Among the fully vaccinated, support for compulsory workplace vaccination and vaccine passports stood at 75% and 78% respectively.
RESEARCH has uncovered support from South African adults, for mandatory Covid-19 vaccination in the workplace and public areas.
In a survey conducted by the Centre for Social Change at the University of Johannesburg in collaboration with the Developmental, Ethical and Capable State research division of the Human Sciences Research Council (HSRC), 54% of adults said they supported employers making Covid-19 vaccinations compulsory, and 51% supported providing proof of vaccination to enter public places.
Among the fully vaccinated, support for compulsory workplace vaccination and vaccine passports stood at 75% and 78%, respectively. But among the unvaccinated and people who do not want to be vaccinated, support fell to under 10% for both measures.
Differences in levels of support for compulsory workplace vaccination and vaccine passports were also seen by race and education levels.
Support for compulsory workplace vaccination was highest among Indian adults (65%) followed by Black African adults (56%), coloured adults (49%) and lowest among white adults (32%).
Similarly, support for vaccine passports is lower among white adults at 32% compared with 54% for Black African adults; 51% of Indian adults, and 46% among coloured adults.

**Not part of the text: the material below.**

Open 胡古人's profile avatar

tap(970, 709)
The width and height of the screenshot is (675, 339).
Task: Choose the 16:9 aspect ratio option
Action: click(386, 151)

Higher levels of education appeared to be associated with greater opposition to compulsory workplace vaccination and vaccine passports, with 61% of those with less than matric supporting compulsory workplace vaccination compared to 39% of those with post-matric education.
Adults aged 18-24 supported compulsory workplaces vaccination (57%) compared with 52% for those aged 55 and above.
But their support for vaccine passports was at 51%, compared with 55% for those aged 55 and above.
Close to half (47%) supported vaccine passports being introduced for sporting events at stadiums, and 43-45% supported vaccine passports for entry to schools, universities, restaurants, shisa nyamas, coffee shops or night clubs.